Aglaé resta tête basse, inerte, comme effarée de ce qu’elle avait dit.
– Je n’ai aucune honte, balbutia-t-elle. Du reste, d’où savez-vous que j’ai un cœur innocent? Comment avez-vous, dans ce cas, osé m’adresser une lettre d’amour?
– Une lettre d’amour? Ma lettre, une lettre d’amour! Cette lettre était l’expression du plus profond respect; elle émanait du fond de mon cœur, à un des moments les plus pénibles de mon existence. J’ai alors pensé à vous comme à une lumière… je…
– Allons, c’est bon, c’est bon! interrompit-elle brusquement, mais sur un tout autre ton qui dénotait un profond repentir et presque de l’effroi. Elle se pencha même vers lui et, toujours en s’efforçant de ne pas le regarder en face, fit le geste de lui toucher l’épaule pour l’inviter, d’une façon plus persuasive à ne pas se fâcher. – C’est bon, répéta-t-elle avec une extrême confusion; je sens que je me suis servie d’une expression stupide. C’était seulement… pour vous éprouver. Mettez que je n’aie rien dit. Si je vous ai offensé, pardonnez-moi.
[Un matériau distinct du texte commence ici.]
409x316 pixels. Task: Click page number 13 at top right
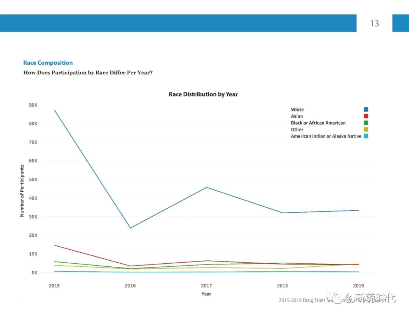374,23
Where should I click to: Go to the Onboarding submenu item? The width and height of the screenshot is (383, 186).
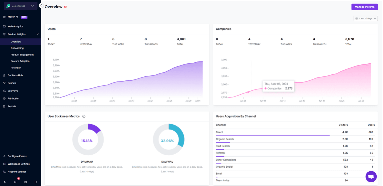(x=17, y=48)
Je vous en prie: ne me regardez pas dans les yeux; détournez-vous. Vous venez de déclarer que c’était une idée très basse; je l’ai exprimée à dessein pour vous piquer. Il m’arrive parfois d’avoir peur de ce que j’ai envie de dire, et tout à coup cela m’échappe. Vous avez ajouté que vous aviez écrit cette lettre dans un des moments les plus pénibles de votre existence. Je sais de quel moment vous voulez parler, proféra-t-elle en baissant la voix et en portant de nouveau les yeux vers la terre.
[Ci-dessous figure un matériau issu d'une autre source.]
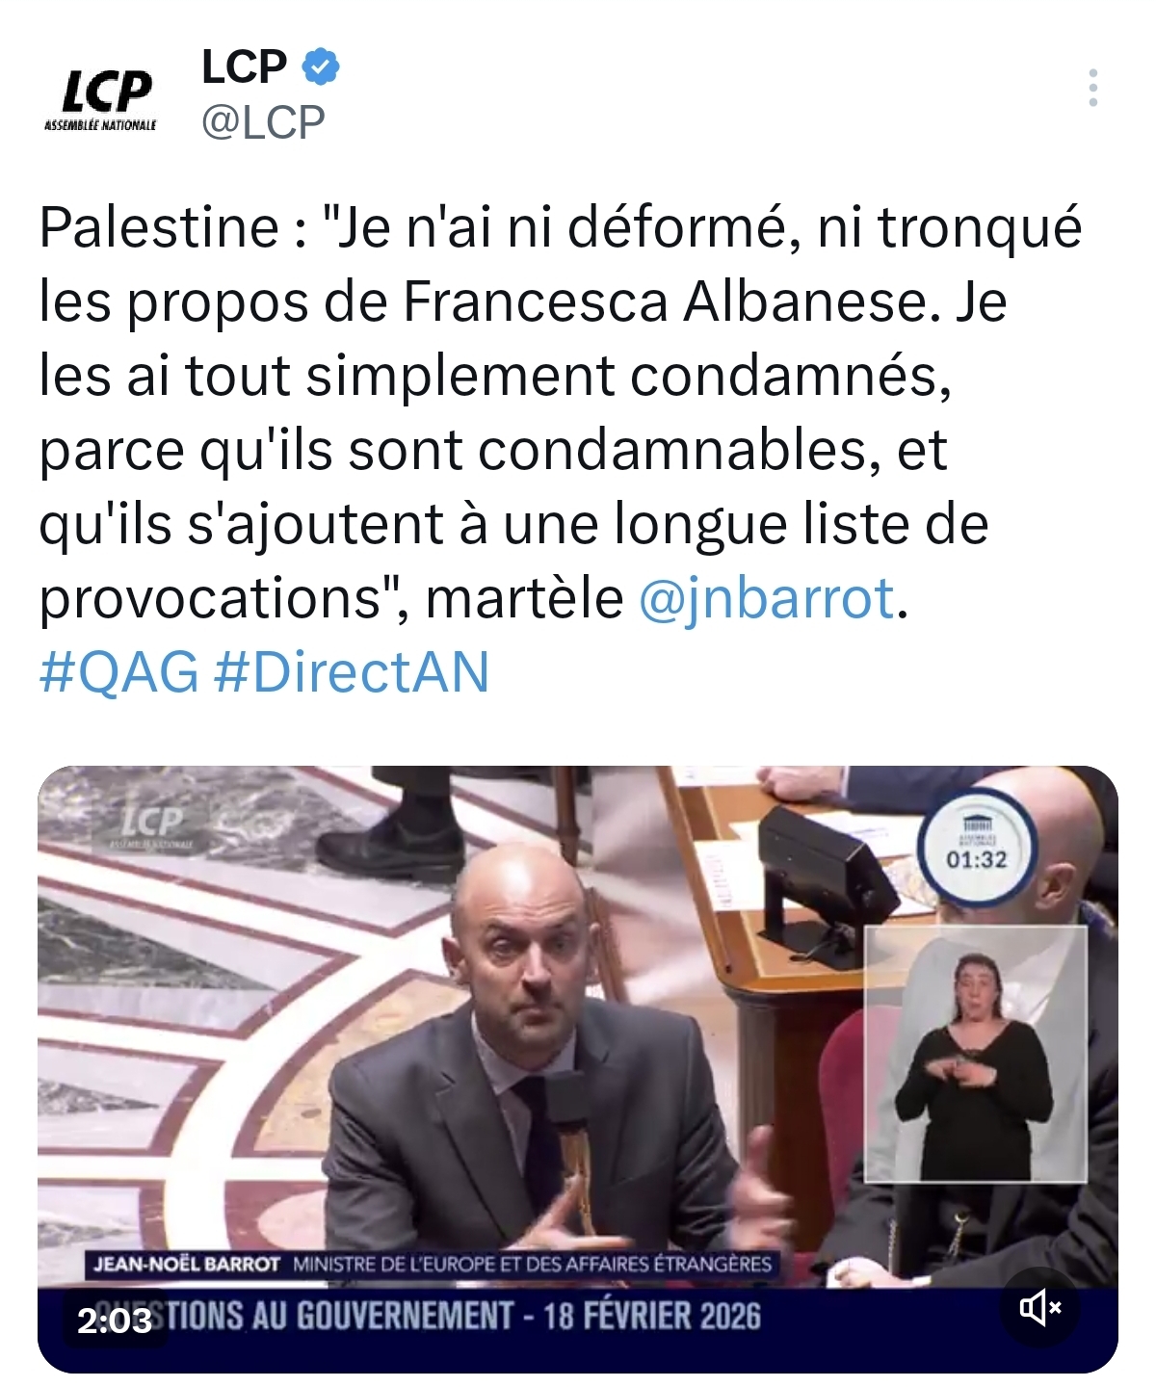Image resolution: width=1156 pixels, height=1387 pixels.
Task: Click the blue verified badge next to LCP
Action: (x=321, y=66)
– Oh! si vous pouviez tout savoir!
– Je sais tout! s’écria-t-elle dans un nouvel accès d’émotion. – Vous avez partagé à cette époque votre appartement avec cette vilaine femme, en compagnie de laquelle vous vous étiez enfui…
Elle n’était plus rouge, mais blême en prononçant ces paroles. Elle se leva soudain, comme mue par une impulsion inconsciente, mais se ressaisit aussitôt et se rassit. Longtemps encore sa lèvre continua à trembler. Il y eut une minute de silence. Le prince était stupéfait de cette sortie inopinée et ne savait à quoi l’attribuer.
– Je ne vous aime pas du tout! fit-elle soudain d’un ton tranchant.
Le prince ne répondit pas. Le silence régna de nouveau pendant une minute.
– J’aime Gabriel Ardalionovitch… dit-elle d’une voix précipitée et à peine intelligible, en baissant encore davantage la tête.